### Study material
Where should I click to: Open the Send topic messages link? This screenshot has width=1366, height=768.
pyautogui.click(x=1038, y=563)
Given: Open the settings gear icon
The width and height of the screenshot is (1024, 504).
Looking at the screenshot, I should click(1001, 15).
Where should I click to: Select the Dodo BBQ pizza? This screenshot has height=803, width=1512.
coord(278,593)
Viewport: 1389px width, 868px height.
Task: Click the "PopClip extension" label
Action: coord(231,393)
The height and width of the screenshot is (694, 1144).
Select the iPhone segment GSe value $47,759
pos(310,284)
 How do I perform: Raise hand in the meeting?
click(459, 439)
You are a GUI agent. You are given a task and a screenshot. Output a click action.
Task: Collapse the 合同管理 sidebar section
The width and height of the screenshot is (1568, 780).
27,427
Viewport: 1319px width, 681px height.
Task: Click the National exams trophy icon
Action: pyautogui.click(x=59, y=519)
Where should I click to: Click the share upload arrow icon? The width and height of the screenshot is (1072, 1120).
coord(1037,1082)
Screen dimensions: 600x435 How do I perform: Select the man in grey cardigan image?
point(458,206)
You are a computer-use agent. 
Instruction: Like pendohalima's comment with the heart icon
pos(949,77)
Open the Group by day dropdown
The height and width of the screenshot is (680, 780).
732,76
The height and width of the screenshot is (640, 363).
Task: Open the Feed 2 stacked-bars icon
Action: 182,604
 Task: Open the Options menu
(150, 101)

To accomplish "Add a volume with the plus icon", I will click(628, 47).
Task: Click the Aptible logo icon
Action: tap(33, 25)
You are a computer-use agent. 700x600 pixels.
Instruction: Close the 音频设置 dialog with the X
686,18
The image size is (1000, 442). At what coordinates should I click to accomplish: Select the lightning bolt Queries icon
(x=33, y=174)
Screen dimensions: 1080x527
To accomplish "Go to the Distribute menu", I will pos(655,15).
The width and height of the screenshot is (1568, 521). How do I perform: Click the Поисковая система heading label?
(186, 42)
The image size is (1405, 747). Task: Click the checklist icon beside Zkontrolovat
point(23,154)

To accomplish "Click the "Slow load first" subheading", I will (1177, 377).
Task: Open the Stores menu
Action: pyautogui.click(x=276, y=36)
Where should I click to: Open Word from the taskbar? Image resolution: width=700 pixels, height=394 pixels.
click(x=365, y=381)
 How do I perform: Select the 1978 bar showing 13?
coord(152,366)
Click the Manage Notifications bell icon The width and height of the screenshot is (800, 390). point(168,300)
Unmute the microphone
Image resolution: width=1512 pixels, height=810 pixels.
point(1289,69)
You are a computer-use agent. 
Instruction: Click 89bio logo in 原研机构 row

### Aim of the exercise
When you transcribe the listing, make each line match the original exactly.

### Output of the task
Where should I click to: Open the Send topic messages link? This screenshot has width=1366, height=768.
pyautogui.click(x=1038, y=563)
Given: Open the settings gear icon
The width and height of the screenshot is (1024, 504).
Looking at the screenshot, I should click(1001, 15).
Where should I click to: Select the Dodo BBQ pizza? This screenshot has height=803, width=1512.
coord(278,593)
Viewport: 1389px width, 868px height.
Task: Click the "PopClip extension" label
Action: coord(231,393)
The height and width of the screenshot is (694, 1144).
Select the iPhone segment GSe value $47,759
pos(310,284)
 How do I perform: Raise hand in the meeting?
click(459, 439)
You are a GUI agent. You are given a task and a screenshot. Output a click action.
Task: Collapse the 合同管理 sidebar section
The width and height of the screenshot is (1568, 780).
27,427
Viewport: 1319px width, 681px height.
Task: Click the National exams trophy icon
Action: pyautogui.click(x=59, y=519)
Where should I click to: Click the share upload arrow icon? The width and height of the screenshot is (1072, 1120).
coord(1037,1082)
Screen dimensions: 600x435 How do I perform: Select the man in grey cardigan image?
point(458,206)
You are a computer-use agent. 
Instruction: Like pendohalima's comment with the heart icon
pos(949,77)
Open the Group by day dropdown
The height and width of the screenshot is (680, 780).
732,76
The height and width of the screenshot is (640, 363).
Task: Open the Feed 2 stacked-bars icon
Action: 182,604
 Task: Open the Options menu
(150, 101)

To accomplish "Add a volume with the plus icon", I will click(628, 47).
Task: Click the Aptible logo icon
Action: tap(33, 25)
You are a computer-use agent. 700x600 pixels.
Instruction: Close the 音频设置 dialog with the X
686,18
The image size is (1000, 442). At what coordinates should I click to accomplish: Select the lightning bolt Queries icon
(x=33, y=174)
Screen dimensions: 1080x527
To accomplish "Go to the Distribute menu", I will pos(655,15).
The width and height of the screenshot is (1568, 521). How do I perform: Click the Поисковая система heading label?
(186, 42)
The image size is (1405, 747). Task: Click the checklist icon beside Zkontrolovat
point(23,154)

To accomplish "Click the "Slow load first" subheading", I will (1177, 377).
Task: Open the Stores menu
Action: pyautogui.click(x=276, y=36)
Where should I click to: Open Word from the taskbar? Image resolution: width=700 pixels, height=394 pixels.
click(x=365, y=381)
 How do I perform: Select the 1978 bar showing 13?
coord(152,366)
Click the Manage Notifications bell icon The width and height of the screenshot is (800, 390). point(168,300)
Unmute the microphone
Image resolution: width=1512 pixels, height=810 pixels.
point(1289,69)
You are a computer-use agent. 
Instruction: Click 89bio logo in 原研机构 row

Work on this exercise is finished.